Dorici al primo test stagionale: oggi pomeriggio alle 17.30 allo stadio di Chianciano l’Ancona affronta il Monticchiello, formazione della Val di Chiana neopromossa in seconda categoria. Una partitella dopo pochi giorni di ritiro che consentirà alla squadra di provare a mettere in pratica le indicazioni del tecnico romano già provate in questi giorni. La tribuna è coperta e capiente, per la squadra sarà il primo bagno di folla, visto che saranno numerosi gli anconetani che sfrutteranno la domenica per seguire la squadra. Entusiasmo che genera entusiasmo, come quello che sta mettendo in campo la rinnovata Ancona, giorno dopo giorno.
Nel gruppo, pronto a fare la sua parte sin da oggi, c’è il romagnolo Francesco Manuzzi, centravanti trentunenne cresciuto nelle file del Cesena fino agli allievi, e poi protagonista di una bella carriera prevalentemente in serie D condita da ben 110 gol. Sempre in doppia cifra nelle ultime stagioni, Savignanese, Sammaurese, Alcione Milano per tre anni consecutivi, e poi Ravenna.

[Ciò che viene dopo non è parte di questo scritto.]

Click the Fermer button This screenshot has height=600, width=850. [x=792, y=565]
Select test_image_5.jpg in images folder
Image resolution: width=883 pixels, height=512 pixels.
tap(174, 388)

Nell’ultimo anno poca fortuna in C con il Forlì e poi una coda di stagione a Piacenza.
Ecco come Manuzzi racconta la scelta della maglia con il cavaliere armato: "Quando arriva la chiamata dell’Ancona devi farti trovare pronto e gli stimoli vengono da sé, giocare con una maglia così importante, avere l’obiettivo di vincere il campionato, e di doverlo fare in una piazza così, ti fa scegliere immediatamente". Una strada spianata da Maurizi: "Mi ha convinto il mister, sicuramente, il desiderio di avermi con sé, ma abitando non troppo lontano da Ancona conosco la storia biancorossa, ho visto tanti video, lo stadio, so della tifoseria calda e ho subito accettato".